Yanıtı MİT eski Müsteşar Yardımcısı Cevat Öneş veriyor:
“Küresel güçler savaşı içinde böylesine bir referandumun yapılıp yapılmaması veya bağımsızlık sürecinde yeni bir adımın atılıp atılmaması ABD ve Rusya’nın kararları ve Barzani’yle kurdukları ilişkiler çerçevesi içinde olacaktır.”

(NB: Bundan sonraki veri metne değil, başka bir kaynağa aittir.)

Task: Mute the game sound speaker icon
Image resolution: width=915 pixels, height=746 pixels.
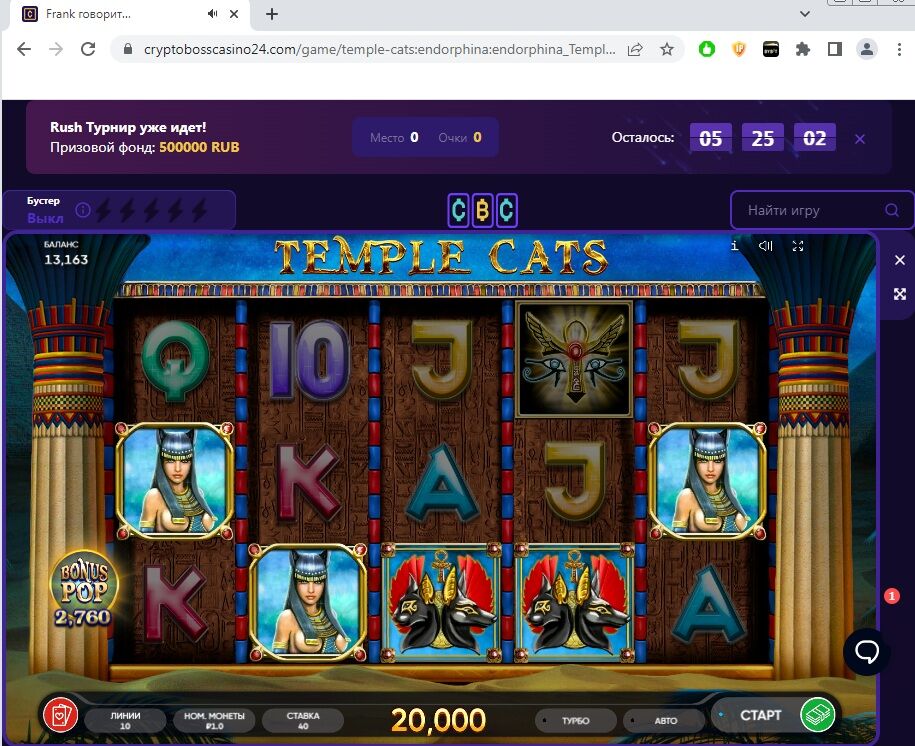Action: point(766,246)
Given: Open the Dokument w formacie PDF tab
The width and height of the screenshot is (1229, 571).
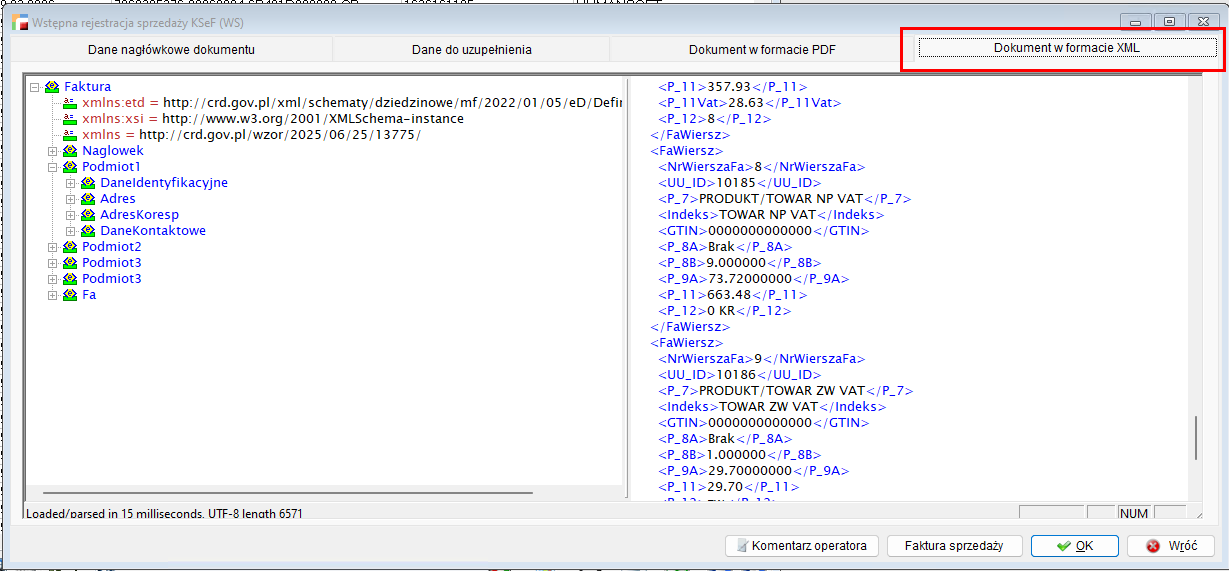Looking at the screenshot, I should (x=748, y=49).
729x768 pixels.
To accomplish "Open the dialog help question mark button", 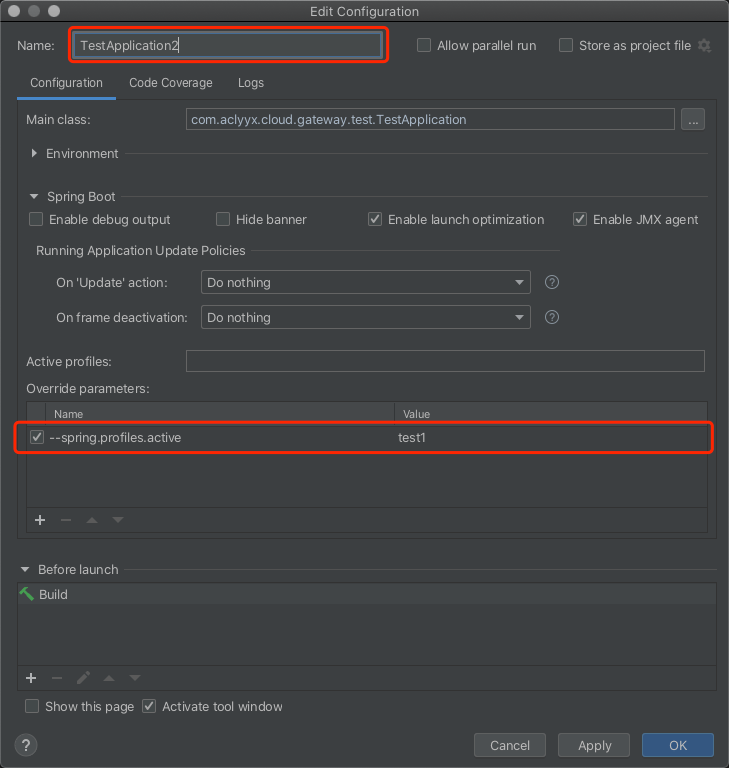I will click(27, 745).

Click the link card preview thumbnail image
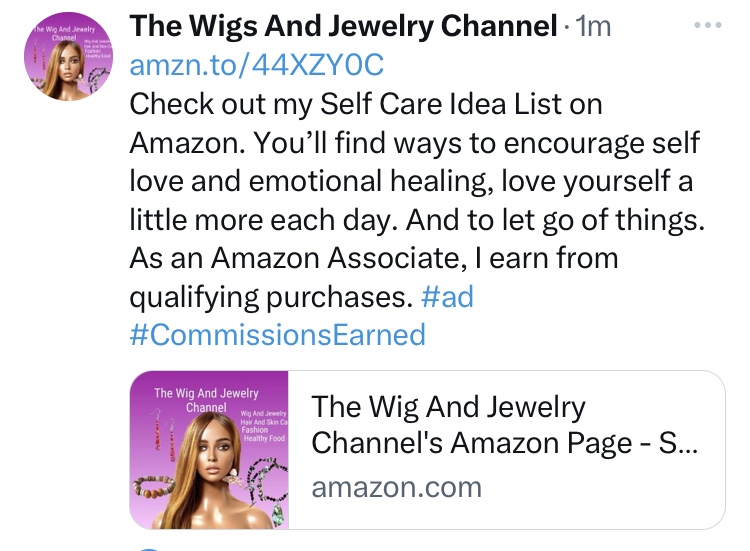209,450
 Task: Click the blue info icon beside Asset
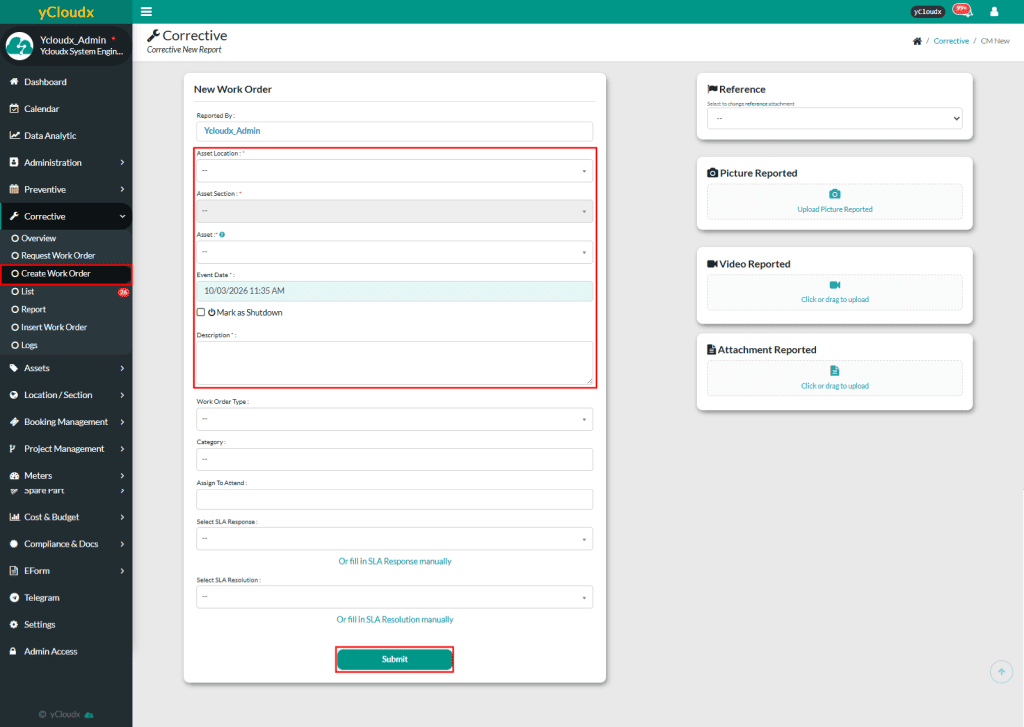[x=222, y=234]
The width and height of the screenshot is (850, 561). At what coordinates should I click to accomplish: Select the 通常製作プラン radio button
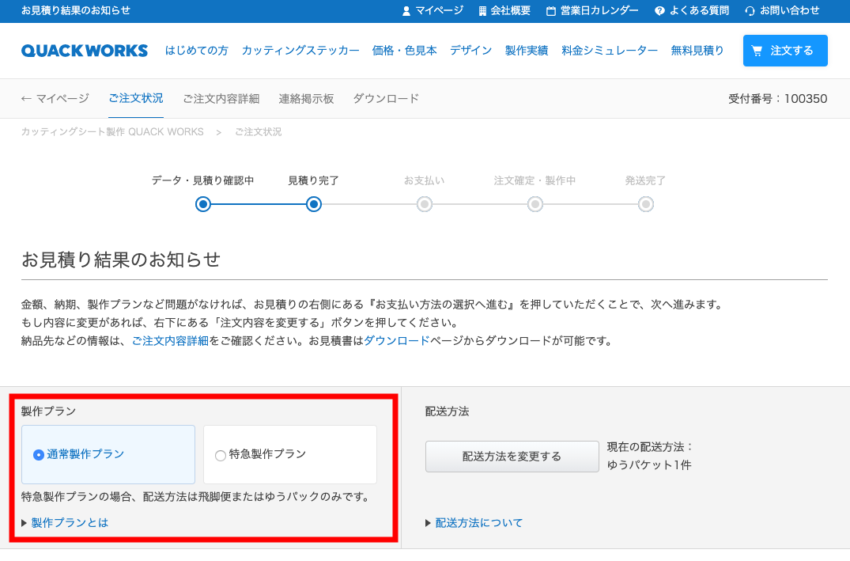point(38,455)
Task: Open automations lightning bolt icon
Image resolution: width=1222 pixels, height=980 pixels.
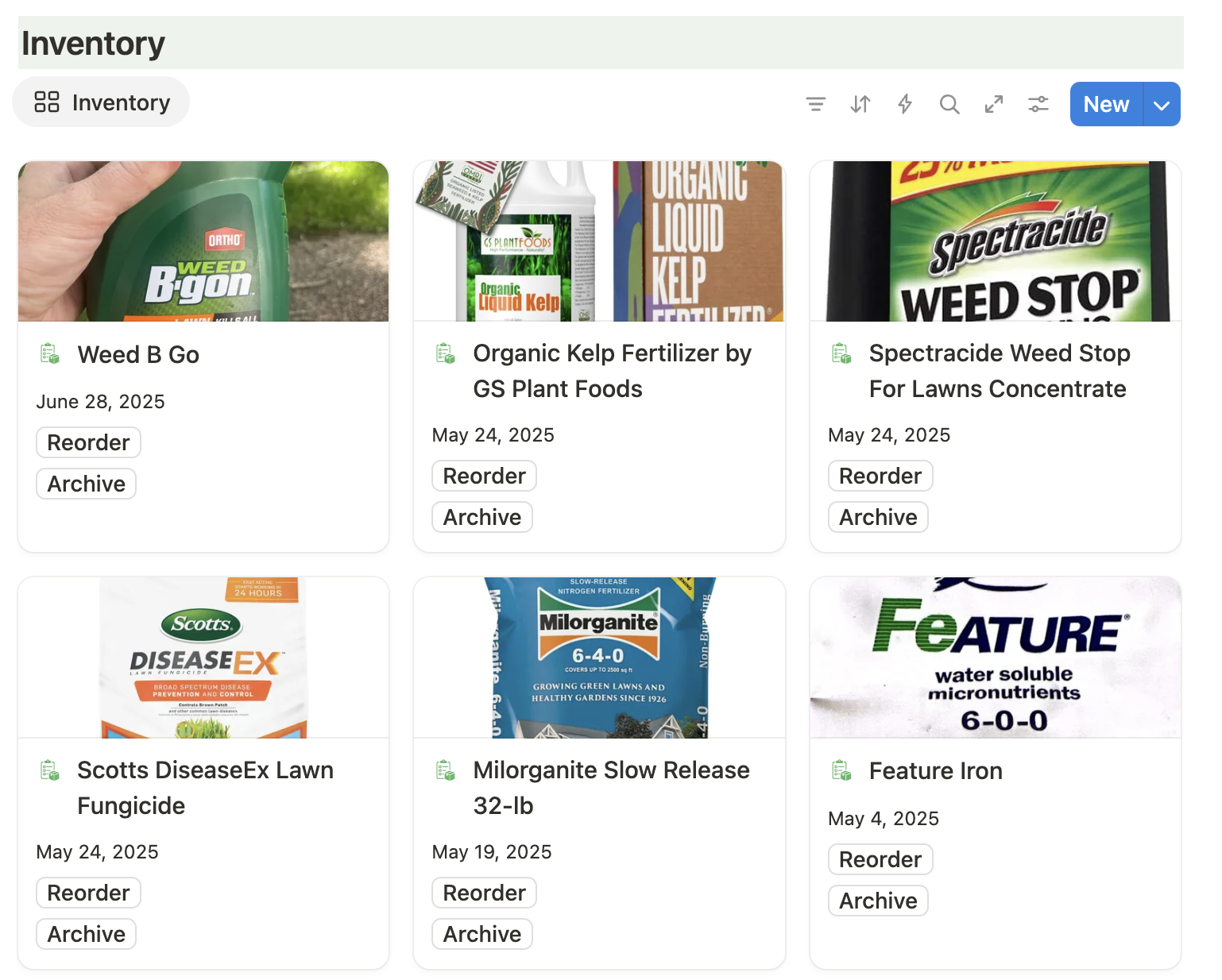Action: click(904, 104)
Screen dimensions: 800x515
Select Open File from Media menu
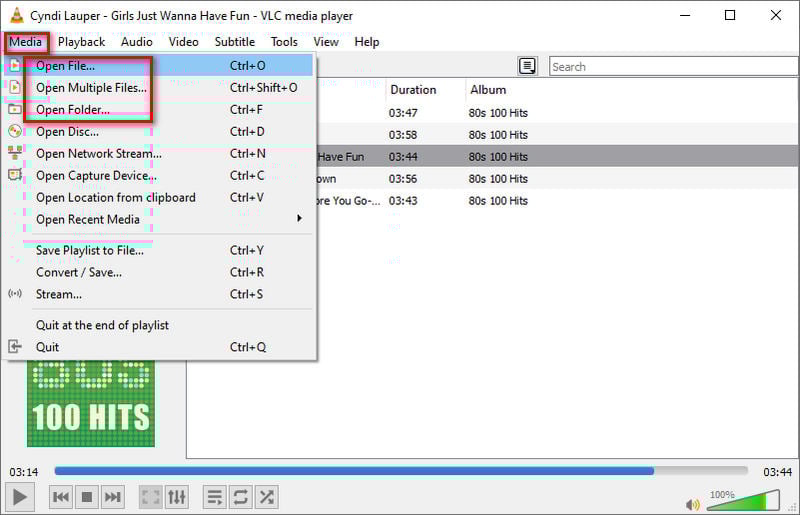tap(66, 66)
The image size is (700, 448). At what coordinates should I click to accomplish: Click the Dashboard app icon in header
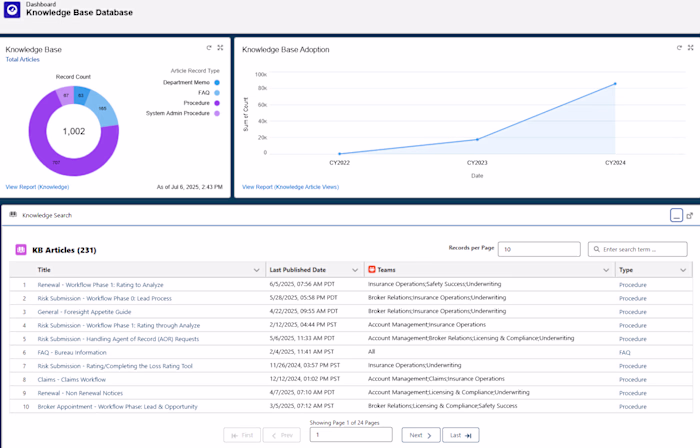coord(12,11)
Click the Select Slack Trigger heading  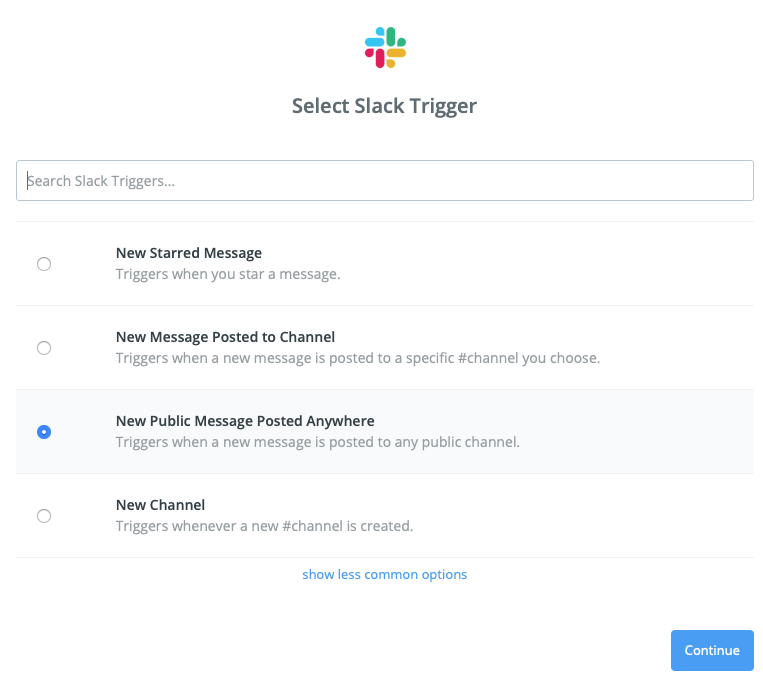point(384,106)
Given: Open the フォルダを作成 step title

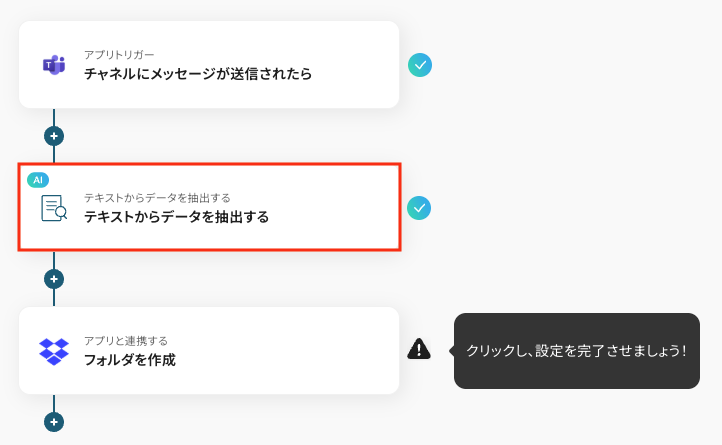Looking at the screenshot, I should click(130, 360).
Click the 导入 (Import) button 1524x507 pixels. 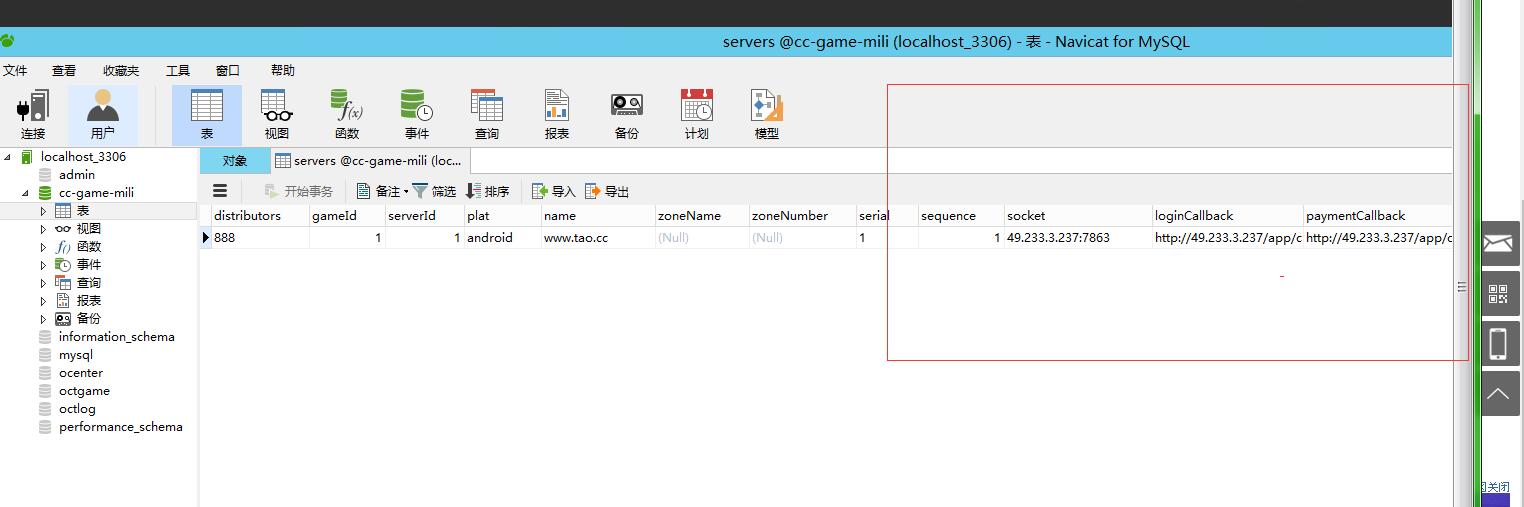553,191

Yani iki küresel gücün onayı olmadan Barzani buna cesaret edemez. Öneş, devam ediyor:
“Kendi başına yapma imkânı yoktur. Bugünkü şartlarda evet bir referandum yapabilirler, Irak Kürtleri kararlarını ortaya koyabilirler ancak bağımsız bir devlet yaratma adımının atılması güçtür. Bugünkü şartlarda mümkün değildir. Ancak şunu da görmek gerekiyor ki 1990’lardan itibaren başlayan süreç bu bölgede özellikle ABD’nin öncülüğünde bir Kürdistan’ın kurdurulmak istendiğini bize gösteriyor. İçinde bulunduğumuz şartlarda Irak’ın ve Suriye’nin bölünmesi çerçevesinde gelişiyor.